Softball, along with women's basketball and soccer, has been credited with spurring the burgeoning interest in women's athletics since the 1996 Olympics. Of those three teams, only women's basketball was televised during the Olympics; softball and women's soccer were shown only in highlight packages.

"The sport has always been there and been exciting," said first baseman Sheila Douty, a member of the 1996 Olympic team. "The biggest thing is that at the Olympics, you can promote your sport to other people. There were highlights on, and the softball fans made sure they saw the highlights. But when the average fans saw the highlights, they got excited about the sport."

Women's basketball and soccer have remained in the public eye. Two women's basketball leagues, the defunct American Basketball League and the WNBA, were created after the Olympics. The recent Women's World Cup was played in front of record crowds.

Softball, however, has not had the same kind of exposure. Following the Olympics, the team toured the United States in an effort to promote their sport and drum up interest in a professional league.

The Women's Professional Softball League began in 1997 in six cities, mainly concentrated in the Southeast: Tampa, Columbus, Ga.; Durham, N.C.; Hampton, Va.; Gastonia, N.C.; and Akron, Ohio. Although it has received scant attention nationwide, the league is hoping to expand following the 2000 Olympics.

But only one member of the Pan Am team has played in the WPSL, 21-year-old infielder Crystl Bustos. The league struggled from the start to attract the elite national team players because most of them wanted to remain eligible to play in the 2000 Games.

But this is the first time that professional athletes have been allowed to compete in the Pan Am Games and the first time professional softball players have been eligible for the Olympics.

The Pan Am Games are an Olympic qualifying tournament, although the United States has already secured an invitation to Sydney by virtue of its ISF Women's World Championship won in Fujinomiya, Japan, in July 1998.

The U.S. women's softball team has dominated Pan Am competition since it began in 1979, winning four of a possible five gold medals.
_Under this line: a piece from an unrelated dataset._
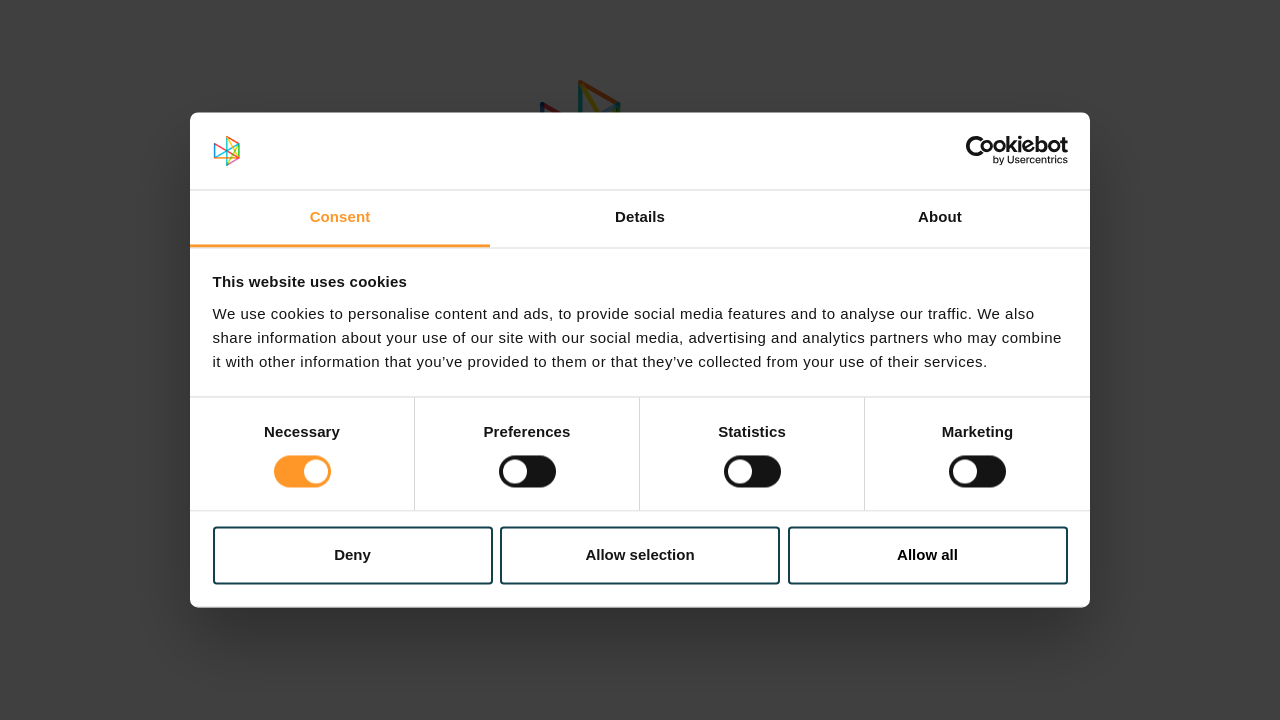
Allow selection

Canada beat the United States, 5-4, in the championship game in Caracas, Venezuela, in 1983.

Since that game, the United States has not lost at the Pan Am Games, winning 32 consecutive games. In that span, the U.S. team has outscored its opponents 208-5.

Still, USA Softball has sent its frontline team to Winnipeg; nine of the 15 players on the Pan Am roster were members of the 1996 Olympic team. Tonight, the U.S. team beat the Netherlands Antilles, 5-0. Right fielder Solange Ostiana's leadoff single in the seventh inning ruined a perfect game for U.S. pitcher Michele Smith, who struck out 15. Ostiana was the only player to record a hit--or even reach base--against the United States in two games.

"The team is really excited to be here," Richardson said. "We are pushing to that 2000 Olympics. We are excited about what happened in 1996, but we are using this international competition to pave the way for another gold."